Let me get more of my thoughts on this before I get overly influenced by the rightists or leftists views on the QE2. There was an interesting article in Barrons a few weeks back with the title 'Monetary Steroids' by Randall Forsyth. I quote a few sentences from the article. "The trade deficit is a symptom, not the cause of a complex of economic problems. To target a trade deficit is lunatic", Goldman writes on his Inner workings blog at www.atimes.com. "Roberty Mundell shoed in his Nobel Prize-winning work that trade deficits arise from an excess or deficiency of savings in a national economy; if the chinese want to save 50% of GDP, they can only do so by exporting goods, because there aren't sufficient outlets for savings inside China". For the US to increase its savings rate and stop importing goods from Japan and China would mean the US economy would have collapsed, adds Goldman.

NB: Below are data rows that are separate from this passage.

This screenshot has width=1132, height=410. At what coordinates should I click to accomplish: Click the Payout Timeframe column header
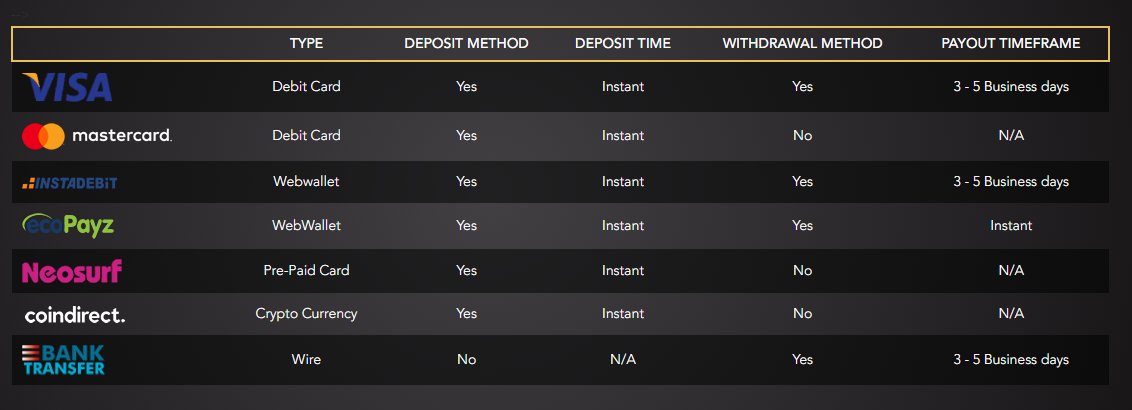1011,43
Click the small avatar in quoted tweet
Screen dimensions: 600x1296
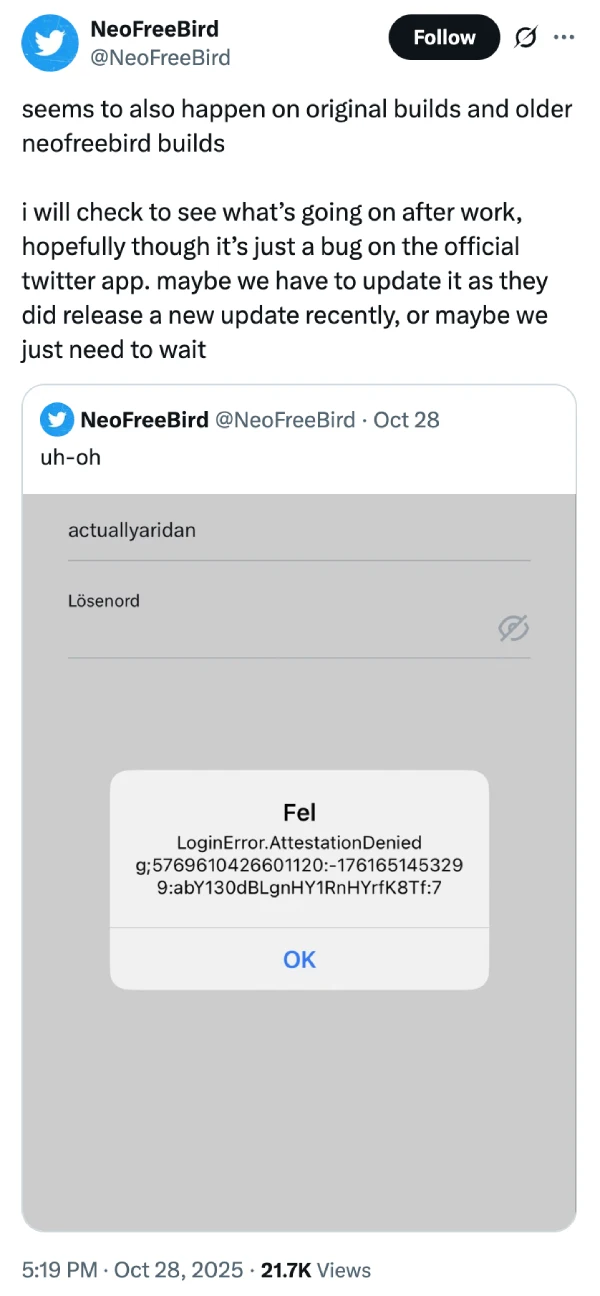click(x=56, y=420)
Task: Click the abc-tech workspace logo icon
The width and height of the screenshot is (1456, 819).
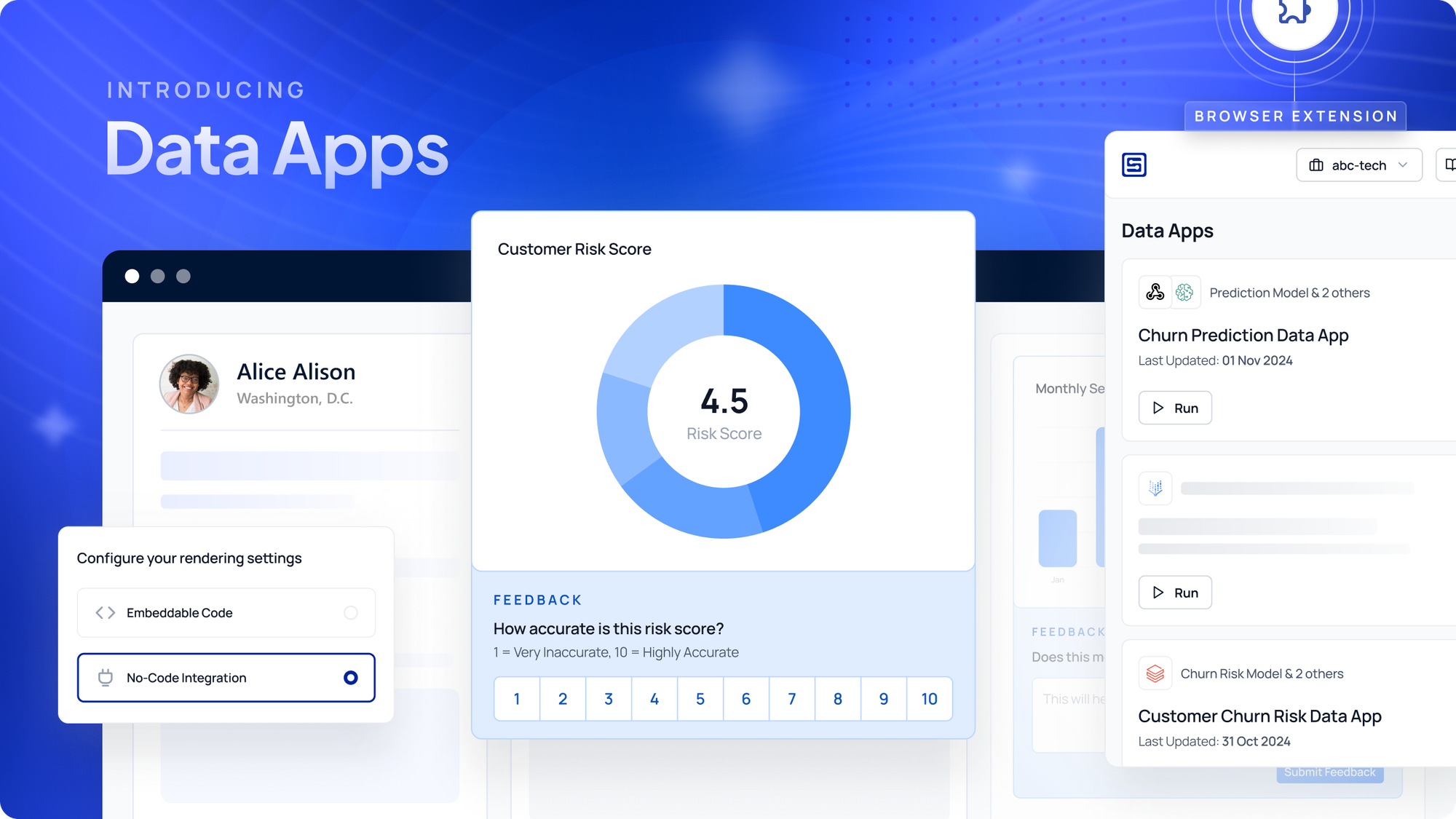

I have made this point before in my other blogs - every country in the world can't be net exporters unless we start trading with some outer space aliens. and add to that a corollary, every country can't have a positive savings rate. The desirable equilibrium is to have minor trade deficits/surpluses and average savings rate close to zero. If the chinese or indians have a 40 ro 50% savings rate, it is unsustainable. They can only sustain it by being big net exporters, causing trade frictions and currency exchange rate wars. The govts of the big savings countries need to get their citizens to spend money internally on goods and services. That can be done by providing safety nets like social security, unemployment benefits, universal health care coverage, disability protection etc so that every citizen doesn't see the need to save a big cushion of cash for some unforseen calamity in their life. By saving a big percentage of their income, they are not driving demand for internally produced products and services and so those products & services have to be exported to keep people employed. and these countries initially have a cost advantage to export these goods but then try to sustain the same export advantage using currency manipulation. The country that is losing jobs because of this will retaliate - one tool of easy retaliation is to try to devalue their own currency, which is what the US is trying right now. This is not a solution to the problem but just a response to what the other party is doing. will talk about some solutions in my next blog.